[Supplied passage]:

== Segment start ==

The Joint Commission is requiring the max. exposure rates of each fluoroscopy device be specified

A new requirement of the Joint Commission for assessing the performance of fluoroscopy equipment may be a source of confusion for providers, due to its mandate that “maximum exposure rates in all imaging modes” be specified for each piece of fluoroscopic X-ray equipment.

RadiologySuch devices, according to ECRI’s Jason Launders, director of operations for it health devices group, can be “worlds apart” in type and use, and come with a wide range of modes.

“Every part of the anatomy has a different mode,” he told HCB News. “Am I looking at the arteries or the ventricles? Am I looking at the brain, or am I looking at a leg? There are different types of imaging you can do in each mode. Are you going to be testing every single one? That could be a very long list.”

Such confusion has led many providers to reach out to manufacturers for advice and information on how to answer this question in full, a task that results in long and cumbersome testing, which may not be able to specify the maximum exposure rate for any piece of technology, according to MITA.

“Control modes (according to U.S. regulation 21CFR1020.32) are the only imaging modes with regulated maximum exposure rates (i.e., maximum air kerma rates),” it said in a statement. “On modern fluoroscopy equipment there may be dozens of fluoroscopy modes available, which may be based on clinical protocols and requirements, and include multiple dose modes and pulse rates that could impact the measured exposure rate. Non-regulated imaging modes could number in the hundreds and have no regulated maximum value.”

In addition, testing a piece of equipment by pushing it to its maximum exposure rate can place prolonged stress on its X-ray tube, causing the part to prematurely degrade or fail. This stress is further enhanced by the resistance exerted by the system, which will try to cut back its output when pushed to its highest rate.

Such damage can often destroy the tube, requiring the hospital to purchase another.

== Segment end ==

[Records supplied]:
== Segment start ==

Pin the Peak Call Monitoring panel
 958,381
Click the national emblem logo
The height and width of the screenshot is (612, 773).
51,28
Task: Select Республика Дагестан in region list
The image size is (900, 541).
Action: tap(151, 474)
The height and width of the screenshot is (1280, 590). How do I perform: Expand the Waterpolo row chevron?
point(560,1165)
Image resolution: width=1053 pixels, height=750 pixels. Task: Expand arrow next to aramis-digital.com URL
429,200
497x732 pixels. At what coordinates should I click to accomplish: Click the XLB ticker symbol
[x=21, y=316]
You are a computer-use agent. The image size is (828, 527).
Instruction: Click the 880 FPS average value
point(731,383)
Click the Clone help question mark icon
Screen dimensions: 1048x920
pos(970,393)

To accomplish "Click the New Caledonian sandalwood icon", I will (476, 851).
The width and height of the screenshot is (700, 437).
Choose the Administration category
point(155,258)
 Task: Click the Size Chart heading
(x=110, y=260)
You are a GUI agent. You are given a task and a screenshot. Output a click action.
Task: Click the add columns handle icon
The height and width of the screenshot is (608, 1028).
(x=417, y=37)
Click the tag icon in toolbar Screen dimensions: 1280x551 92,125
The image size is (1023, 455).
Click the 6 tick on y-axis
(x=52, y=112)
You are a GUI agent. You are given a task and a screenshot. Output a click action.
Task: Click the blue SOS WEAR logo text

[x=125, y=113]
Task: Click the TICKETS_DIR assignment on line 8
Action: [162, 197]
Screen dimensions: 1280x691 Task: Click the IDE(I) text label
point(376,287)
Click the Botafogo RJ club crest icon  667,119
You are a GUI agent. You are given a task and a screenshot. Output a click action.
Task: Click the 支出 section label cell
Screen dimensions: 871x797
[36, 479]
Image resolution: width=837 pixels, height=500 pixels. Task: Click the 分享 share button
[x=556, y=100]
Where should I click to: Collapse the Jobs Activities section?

== Segment end ==

[Explore the material]:
(a) From the fluoroscopy article above, extract the passage that starts at "In addition, testing" and stops after "to purchase another.", copied word for word.
(b) List every organization named in the fluoroscopy article above.

[Replies]:
(a)
In addition, testing a piece of equipment by pushing it to its maximum exposure rate can place prolonged stress on its X-ray tube, causing the part to prematurely degrade or fail. This stress is further enhanced by the resistance exerted by the system, which will try to cut back its output when pushed to its highest rate.

Such damage can often destroy the tube, requiring the hospital to purchase another.

(b)
The Joint Commission
ECRI
HCB News
MITA